Though it wasn’t Psi that had almost done humanity in.
It was the damn Infinity Bug. A personalized variant that rendered every man, woman and child contagious to everyone else on the planet.
Bruce ambled into a big home office that had once been the guestroom. He dropped into a high-backed leather chair and spun a lazy circle.
Guests were a curiosity now, relegated to history. He’d finally removed the queen-sized guest bed last year — burning it in the back paddock — and replaced it with an L-shaped desk. The desk supported a computer, three big screens, and a range of VR goggles and an immersion suit, all of which he still used to connect with work four days per week.
One of Maddie’s paintings — portraying a beach shack obscured by palm trees — hung on the wall beside the room’s single window.

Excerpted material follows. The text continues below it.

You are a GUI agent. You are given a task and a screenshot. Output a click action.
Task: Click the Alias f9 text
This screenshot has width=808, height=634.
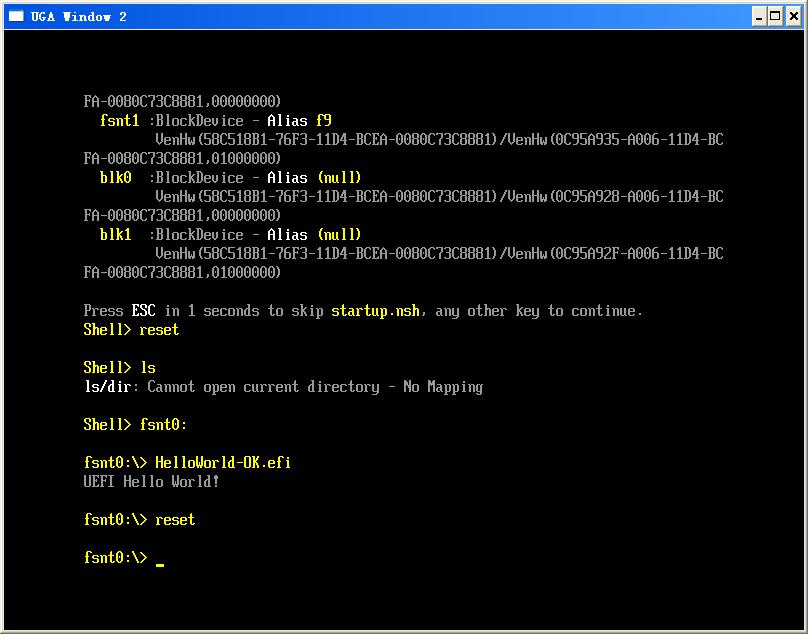pos(299,121)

She’d done that one in 2023 when yet another brief easing in the rolling coronavirus lockdowns allowed them to rent a beach cottage in the nearby town of Goolwa.
It had been rebadged Sigma by that point. Like the earlier Omicron variant, it was more contagious but less prone to cause serious illness or death than Delta or the first Alpha COVID–19 strain that had come out of Wuhan, leading optimistic health experts to opine that the worst was behind them.
But like most Australians, the Monroe family was blissfully ignorant of what lay ahead during that gorgeous summer holiday in 2023. Even with social distancing still loosely in place the family had a great time. Sally, then seven, and Peter, 10, had spent half their days in the Southern Ocean’s formidable waves. Sally with her pink Barbie boogieboard; Peter with his blue soft foam surfboard.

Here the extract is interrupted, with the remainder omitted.